Rational Design and Electrochemical Mechanism of High-Capacity Quadruple Layered Oxide Cathode Materials for Rechargeable Sodium-Ion Batteries.

Abstract

O3-type layered oxides are strongly considered as a promising cathode material for rechargeable sodium-ion batteries due to the high theoretical capacity and low-cost raw materials, but are challenged by poor electrochemical performance over Na extraction above 4.0 V. Herein, a novel quadruple layered oxide is rationally designed by regulating Fe doping in the representative NaNi_0.5Ti_0.25Mn_0.25O₂ composition, and influence of Fe doping on structure and electrochemistry of the NaNi_0.5-x/2Ti_0.25-x/2Fe_xMn_0.25O₂ (0 ≤ x ≤ 0.30) material is systematically investigated with X-ray diffraction (XRD), transmission electron microscope, cyclic voltammetry, and galvanostatic measurement.
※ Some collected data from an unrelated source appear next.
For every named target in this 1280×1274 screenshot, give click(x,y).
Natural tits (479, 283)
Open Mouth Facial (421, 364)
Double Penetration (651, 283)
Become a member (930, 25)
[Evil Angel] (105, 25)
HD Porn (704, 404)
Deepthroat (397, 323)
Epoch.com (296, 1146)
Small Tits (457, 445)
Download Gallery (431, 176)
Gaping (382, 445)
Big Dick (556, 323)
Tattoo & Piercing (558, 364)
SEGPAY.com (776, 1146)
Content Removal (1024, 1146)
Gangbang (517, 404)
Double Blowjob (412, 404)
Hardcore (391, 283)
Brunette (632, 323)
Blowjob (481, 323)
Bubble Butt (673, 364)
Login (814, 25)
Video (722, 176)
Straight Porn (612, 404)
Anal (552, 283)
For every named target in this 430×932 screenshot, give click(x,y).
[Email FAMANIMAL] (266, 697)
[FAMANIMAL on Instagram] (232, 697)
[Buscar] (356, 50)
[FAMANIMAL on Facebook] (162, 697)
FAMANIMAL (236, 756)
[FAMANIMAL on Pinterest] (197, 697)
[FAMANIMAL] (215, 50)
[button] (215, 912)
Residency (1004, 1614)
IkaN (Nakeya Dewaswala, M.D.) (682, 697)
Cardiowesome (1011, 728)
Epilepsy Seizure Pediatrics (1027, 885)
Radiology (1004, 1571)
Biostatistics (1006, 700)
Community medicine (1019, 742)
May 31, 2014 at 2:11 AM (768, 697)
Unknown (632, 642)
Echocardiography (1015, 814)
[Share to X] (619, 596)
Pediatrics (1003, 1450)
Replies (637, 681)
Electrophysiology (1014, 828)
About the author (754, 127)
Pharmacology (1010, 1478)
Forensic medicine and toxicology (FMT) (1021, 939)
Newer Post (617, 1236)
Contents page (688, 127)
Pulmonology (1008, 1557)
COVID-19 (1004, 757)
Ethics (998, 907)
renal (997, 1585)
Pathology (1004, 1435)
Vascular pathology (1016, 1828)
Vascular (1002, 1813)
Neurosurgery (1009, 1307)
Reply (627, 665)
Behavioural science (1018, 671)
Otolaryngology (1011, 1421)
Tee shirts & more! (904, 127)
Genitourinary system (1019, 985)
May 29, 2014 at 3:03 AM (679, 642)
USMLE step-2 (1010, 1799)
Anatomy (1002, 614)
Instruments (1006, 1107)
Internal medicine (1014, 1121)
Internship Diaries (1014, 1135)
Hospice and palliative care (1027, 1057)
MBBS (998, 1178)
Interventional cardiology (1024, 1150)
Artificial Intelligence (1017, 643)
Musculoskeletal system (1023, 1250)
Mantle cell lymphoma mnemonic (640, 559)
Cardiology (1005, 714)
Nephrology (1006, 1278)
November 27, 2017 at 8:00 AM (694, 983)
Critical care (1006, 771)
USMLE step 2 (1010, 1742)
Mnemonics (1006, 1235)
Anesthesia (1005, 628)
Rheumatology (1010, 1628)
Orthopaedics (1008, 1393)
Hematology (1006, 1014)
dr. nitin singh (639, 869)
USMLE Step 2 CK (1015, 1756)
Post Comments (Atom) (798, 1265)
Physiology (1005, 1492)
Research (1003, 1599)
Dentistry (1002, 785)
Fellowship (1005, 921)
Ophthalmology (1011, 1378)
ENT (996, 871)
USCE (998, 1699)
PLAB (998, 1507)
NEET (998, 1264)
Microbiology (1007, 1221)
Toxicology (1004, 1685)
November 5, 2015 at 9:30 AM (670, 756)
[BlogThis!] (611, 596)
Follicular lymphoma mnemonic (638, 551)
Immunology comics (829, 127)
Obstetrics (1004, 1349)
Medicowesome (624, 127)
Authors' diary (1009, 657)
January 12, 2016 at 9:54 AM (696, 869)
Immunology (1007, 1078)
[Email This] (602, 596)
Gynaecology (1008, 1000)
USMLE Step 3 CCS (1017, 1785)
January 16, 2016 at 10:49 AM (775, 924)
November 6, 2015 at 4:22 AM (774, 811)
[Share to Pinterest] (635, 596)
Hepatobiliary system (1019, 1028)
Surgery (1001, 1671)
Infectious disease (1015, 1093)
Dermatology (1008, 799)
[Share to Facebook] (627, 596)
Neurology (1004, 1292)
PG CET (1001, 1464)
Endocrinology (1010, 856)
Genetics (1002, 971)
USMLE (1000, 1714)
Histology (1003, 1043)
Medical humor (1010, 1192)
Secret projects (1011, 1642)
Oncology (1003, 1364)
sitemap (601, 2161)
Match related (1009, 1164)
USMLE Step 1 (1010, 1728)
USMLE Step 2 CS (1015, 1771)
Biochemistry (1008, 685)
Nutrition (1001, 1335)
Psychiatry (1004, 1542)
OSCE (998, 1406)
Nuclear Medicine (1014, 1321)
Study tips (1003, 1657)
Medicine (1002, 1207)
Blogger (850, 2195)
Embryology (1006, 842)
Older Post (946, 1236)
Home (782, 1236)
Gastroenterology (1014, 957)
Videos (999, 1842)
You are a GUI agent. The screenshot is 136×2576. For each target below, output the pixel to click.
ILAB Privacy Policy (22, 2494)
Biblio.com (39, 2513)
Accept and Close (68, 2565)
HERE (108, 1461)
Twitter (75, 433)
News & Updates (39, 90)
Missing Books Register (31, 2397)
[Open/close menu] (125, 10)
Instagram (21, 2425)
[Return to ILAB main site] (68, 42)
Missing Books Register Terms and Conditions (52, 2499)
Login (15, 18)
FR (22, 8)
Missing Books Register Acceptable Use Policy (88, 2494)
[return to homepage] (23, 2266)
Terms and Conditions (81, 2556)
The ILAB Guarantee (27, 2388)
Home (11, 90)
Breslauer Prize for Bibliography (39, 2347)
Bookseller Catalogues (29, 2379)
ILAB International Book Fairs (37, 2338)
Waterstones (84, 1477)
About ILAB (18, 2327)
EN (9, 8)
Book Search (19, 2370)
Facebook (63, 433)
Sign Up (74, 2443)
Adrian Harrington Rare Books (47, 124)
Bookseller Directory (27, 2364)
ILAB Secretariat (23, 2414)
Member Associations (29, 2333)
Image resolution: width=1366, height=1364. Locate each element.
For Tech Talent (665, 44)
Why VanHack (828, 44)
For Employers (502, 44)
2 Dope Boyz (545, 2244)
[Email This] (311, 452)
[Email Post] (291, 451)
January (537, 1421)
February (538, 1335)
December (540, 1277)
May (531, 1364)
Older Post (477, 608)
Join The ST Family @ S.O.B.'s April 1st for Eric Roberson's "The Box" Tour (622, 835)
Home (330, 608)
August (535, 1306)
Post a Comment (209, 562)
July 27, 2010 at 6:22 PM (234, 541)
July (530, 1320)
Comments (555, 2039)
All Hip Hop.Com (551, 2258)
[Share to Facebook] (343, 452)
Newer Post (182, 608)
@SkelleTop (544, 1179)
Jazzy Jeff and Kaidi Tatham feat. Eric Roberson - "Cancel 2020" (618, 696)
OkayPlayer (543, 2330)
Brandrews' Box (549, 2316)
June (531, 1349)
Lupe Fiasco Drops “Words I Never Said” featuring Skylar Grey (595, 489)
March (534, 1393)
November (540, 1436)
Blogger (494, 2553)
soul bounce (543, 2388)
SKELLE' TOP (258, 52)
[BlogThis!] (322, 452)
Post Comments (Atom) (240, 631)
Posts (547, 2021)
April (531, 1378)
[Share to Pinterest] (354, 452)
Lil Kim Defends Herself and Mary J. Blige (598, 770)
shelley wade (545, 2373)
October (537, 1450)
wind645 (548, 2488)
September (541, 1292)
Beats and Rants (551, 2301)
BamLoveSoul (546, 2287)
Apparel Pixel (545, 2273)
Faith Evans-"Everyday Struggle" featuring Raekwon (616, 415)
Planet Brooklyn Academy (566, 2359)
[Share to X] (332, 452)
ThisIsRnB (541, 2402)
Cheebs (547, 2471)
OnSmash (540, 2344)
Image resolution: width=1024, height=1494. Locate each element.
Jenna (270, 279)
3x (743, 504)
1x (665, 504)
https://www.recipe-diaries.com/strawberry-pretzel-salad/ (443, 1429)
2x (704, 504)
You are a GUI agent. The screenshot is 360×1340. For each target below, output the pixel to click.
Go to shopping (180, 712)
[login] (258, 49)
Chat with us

It is found that the favorable quadruple structure enables the optimized NaNi_0.45Ti_0.2Fe_0.1Mn_0.25O₂ material to show superior electrochemical performance with a large practical capacity of 157 mAh g^-1 at 10 mA g^-1 and a high-capacity retention of 81% after 100 cycles at 100 mA g^-1. Furthermore, the phase transitions and redox reactions are analyzed by using ex situ XRD and X-ray photoelectron spectroscopy. In addition, the cycling degradation of the materials during cycling is understood with dQ/dV curves and XRD technique. The results in this study indicate the effectiveness of the dual-cationic substitution strategy in designing high-performance layered oxides cathode, and suggest significant impact of cationic migration on their capacity degradation and voltage hysteresis during cycling.